WORK ITEM: Going line by line through the data below, report how many lines include the word "Given", with nothing added.

Stored items from a collection
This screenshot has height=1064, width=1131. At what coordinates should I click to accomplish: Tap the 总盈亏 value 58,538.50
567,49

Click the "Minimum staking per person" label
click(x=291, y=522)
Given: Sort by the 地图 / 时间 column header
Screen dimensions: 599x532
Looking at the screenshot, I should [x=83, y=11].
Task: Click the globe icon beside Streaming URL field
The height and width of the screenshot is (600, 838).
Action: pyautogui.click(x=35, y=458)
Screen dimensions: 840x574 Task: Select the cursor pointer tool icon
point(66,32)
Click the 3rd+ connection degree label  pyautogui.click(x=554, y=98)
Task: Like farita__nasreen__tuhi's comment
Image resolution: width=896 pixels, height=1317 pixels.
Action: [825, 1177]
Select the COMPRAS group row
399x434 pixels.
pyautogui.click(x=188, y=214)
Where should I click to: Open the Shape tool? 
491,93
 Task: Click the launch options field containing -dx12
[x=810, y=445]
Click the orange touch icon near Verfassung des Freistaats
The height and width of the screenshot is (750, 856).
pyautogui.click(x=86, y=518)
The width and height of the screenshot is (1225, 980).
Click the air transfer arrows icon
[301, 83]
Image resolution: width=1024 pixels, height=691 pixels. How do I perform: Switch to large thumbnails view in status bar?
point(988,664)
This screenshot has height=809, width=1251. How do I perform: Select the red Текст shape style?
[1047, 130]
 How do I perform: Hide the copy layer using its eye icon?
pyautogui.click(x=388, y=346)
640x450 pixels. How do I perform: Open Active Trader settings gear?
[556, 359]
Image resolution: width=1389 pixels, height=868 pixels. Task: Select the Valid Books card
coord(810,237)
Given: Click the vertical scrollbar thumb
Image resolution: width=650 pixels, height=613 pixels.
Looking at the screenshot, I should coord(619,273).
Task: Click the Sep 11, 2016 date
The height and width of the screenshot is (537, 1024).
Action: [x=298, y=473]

WRITTEN SOLUTION: 2